Les architectes demandent une modification de la loi n°77-2 du 3 janvier 1977 sur l'architecture qui stipulait que l'on pouvait ne pas faire appel à eux pour des travaux, en particulier de maçonnerie, ne dépassant pas le seuil de 170 m2.
A l'appui de cette demande, les architectes évoquent le manque d'harmonie des ensembles péri-urbains, leur manque d'unité, voire leur laideur. Ils dénoncent cette atteinte à l'esthétique, la paupérisation de ces quartiers nouvellement construits et leur aspect disparate.

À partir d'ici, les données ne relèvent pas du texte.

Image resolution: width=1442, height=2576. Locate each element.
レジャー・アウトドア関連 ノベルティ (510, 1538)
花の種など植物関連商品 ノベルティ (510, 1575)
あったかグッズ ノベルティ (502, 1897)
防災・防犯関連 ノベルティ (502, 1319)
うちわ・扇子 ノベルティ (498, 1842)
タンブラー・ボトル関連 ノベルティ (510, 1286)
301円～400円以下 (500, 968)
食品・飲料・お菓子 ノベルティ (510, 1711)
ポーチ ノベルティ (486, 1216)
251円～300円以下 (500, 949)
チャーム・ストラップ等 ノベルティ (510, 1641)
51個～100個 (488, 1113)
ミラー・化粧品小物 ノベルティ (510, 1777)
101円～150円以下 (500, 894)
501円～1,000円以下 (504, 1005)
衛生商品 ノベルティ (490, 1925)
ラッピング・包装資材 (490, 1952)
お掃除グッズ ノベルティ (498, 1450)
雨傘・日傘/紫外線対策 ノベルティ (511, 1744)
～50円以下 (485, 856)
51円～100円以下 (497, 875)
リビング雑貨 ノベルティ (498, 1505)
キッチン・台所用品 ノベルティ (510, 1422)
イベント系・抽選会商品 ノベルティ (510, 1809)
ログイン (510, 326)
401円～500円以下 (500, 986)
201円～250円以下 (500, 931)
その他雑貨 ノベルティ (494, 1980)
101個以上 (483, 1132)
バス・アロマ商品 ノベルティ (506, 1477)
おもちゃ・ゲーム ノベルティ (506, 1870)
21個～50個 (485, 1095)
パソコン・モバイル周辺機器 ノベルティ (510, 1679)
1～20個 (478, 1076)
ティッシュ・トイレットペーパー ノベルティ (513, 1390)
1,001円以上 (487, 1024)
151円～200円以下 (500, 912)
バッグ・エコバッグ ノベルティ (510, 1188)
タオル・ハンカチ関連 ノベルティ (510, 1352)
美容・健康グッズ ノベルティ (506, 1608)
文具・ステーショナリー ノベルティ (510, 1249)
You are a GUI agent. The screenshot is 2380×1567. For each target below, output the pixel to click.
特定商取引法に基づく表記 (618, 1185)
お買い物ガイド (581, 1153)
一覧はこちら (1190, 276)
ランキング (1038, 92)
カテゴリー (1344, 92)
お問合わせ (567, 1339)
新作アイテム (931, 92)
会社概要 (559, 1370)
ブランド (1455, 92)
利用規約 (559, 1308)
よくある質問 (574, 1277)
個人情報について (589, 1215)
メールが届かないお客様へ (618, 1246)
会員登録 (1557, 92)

Il n'est nullement prouvé que la réduction du seuil de 170 m² et l'imposition d'un architecte entraîneront, ipso facto, une cohésion ou une cohérence architecturale dans les futurs lotissements, d'autant que les services de l'équipement exercent déjà une surveillance et attribuent des permis de construire avec droit de regard et de contrôle sur la réalisation.
Il est certain que la répercussion sur le coût des investissements sera importante et que les artisans du bâtiment en pâtiront, puisque cette modification pourra dissuader de nombreux propriétaires de faire des travaux. C'est toute l'économie et l'activité rurales, et par conséquent l'emploi, qui seront touchés.
Cette atteinte à la liberté d'entreprendre est non seulement injuste mais dangereuse, et peut être mortelle pour de petites entreprises artisanales qui donnent satisfaction et permettent des travaux modestes de rénovation, particulièrement utiles dans les zones rurales délaissées.
Il souhaite donc que cette demande des architectes ne soit pas prise en considération.



La question a été retirée pour cause de fin de mandat.